• Required work
Check which lines of the entries that follow hold "agent", then give the number of those lines and nothing more.

• Saved data entries
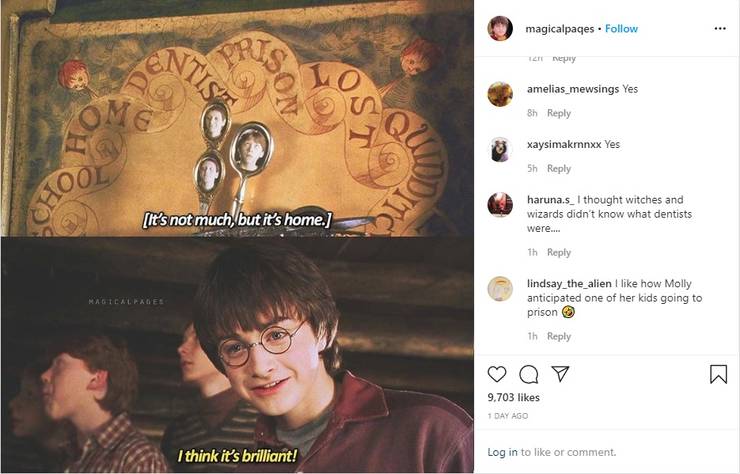The width and height of the screenshot is (740, 474).
Task: View xaysimakrnnxx profile picture
Action: point(500,150)
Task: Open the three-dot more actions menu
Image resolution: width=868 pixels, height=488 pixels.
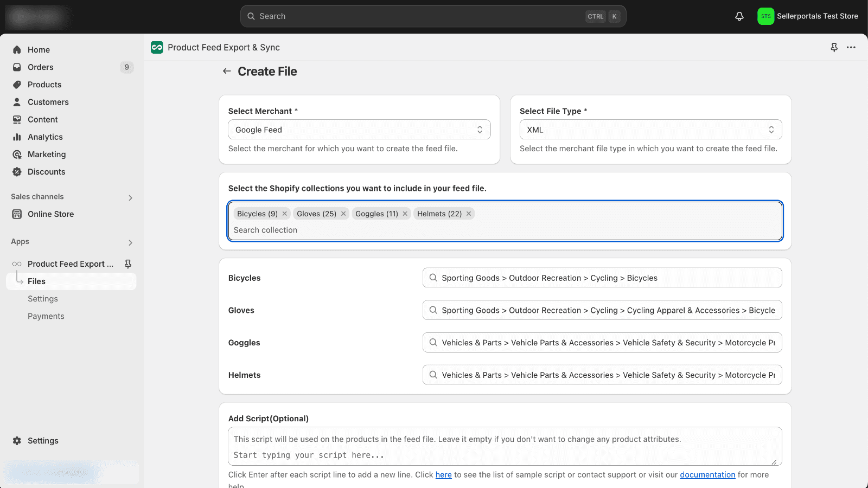Action: pyautogui.click(x=851, y=47)
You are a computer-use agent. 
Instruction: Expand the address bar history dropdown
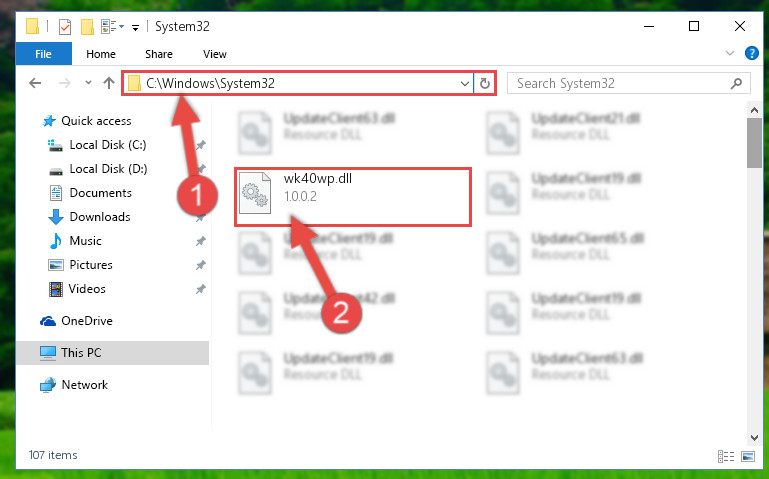click(x=465, y=83)
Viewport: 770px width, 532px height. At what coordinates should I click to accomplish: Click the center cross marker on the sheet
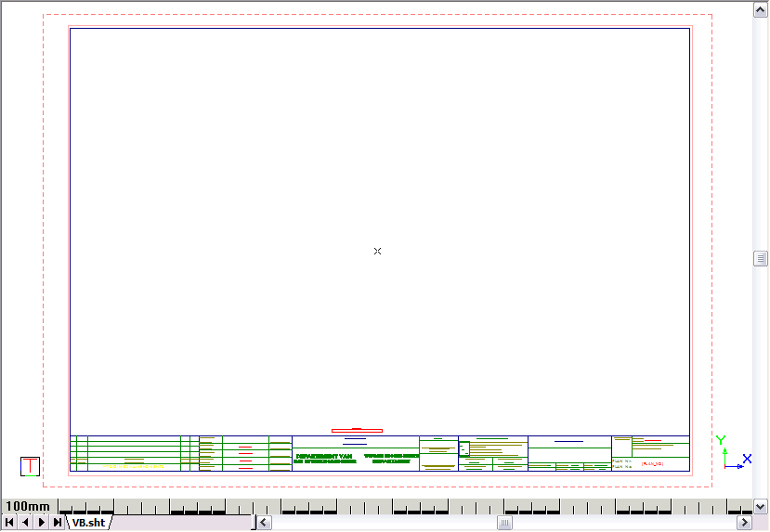pos(377,251)
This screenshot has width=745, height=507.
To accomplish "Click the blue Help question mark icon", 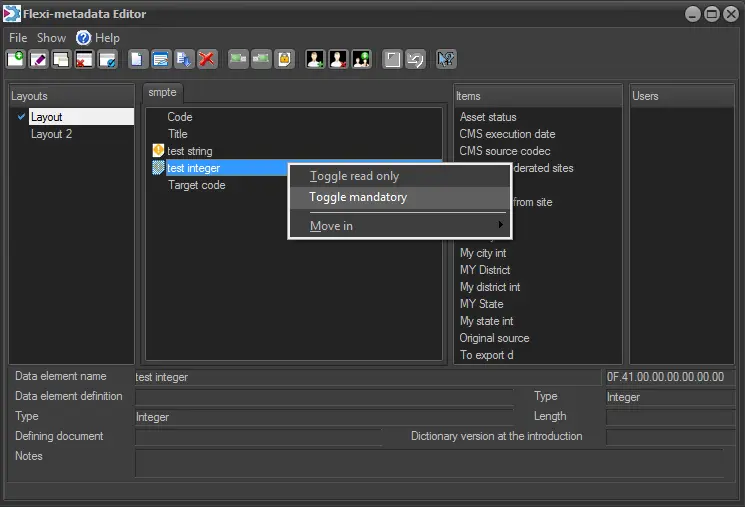I will (83, 38).
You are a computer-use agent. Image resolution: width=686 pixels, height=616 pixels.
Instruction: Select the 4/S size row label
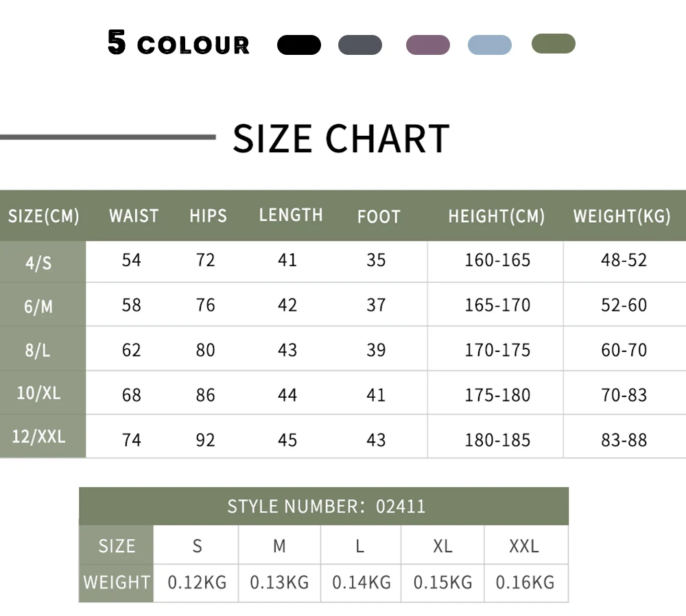(x=38, y=262)
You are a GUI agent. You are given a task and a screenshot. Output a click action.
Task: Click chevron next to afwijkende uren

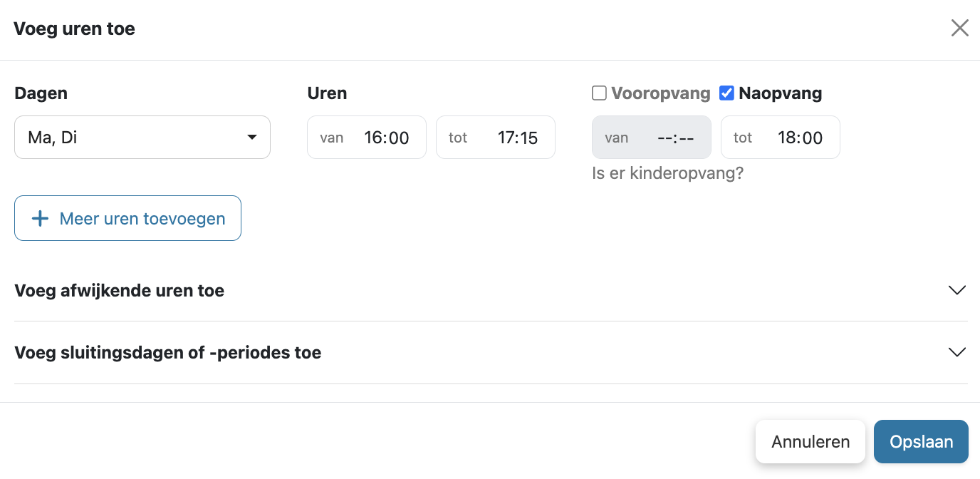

• Response below
3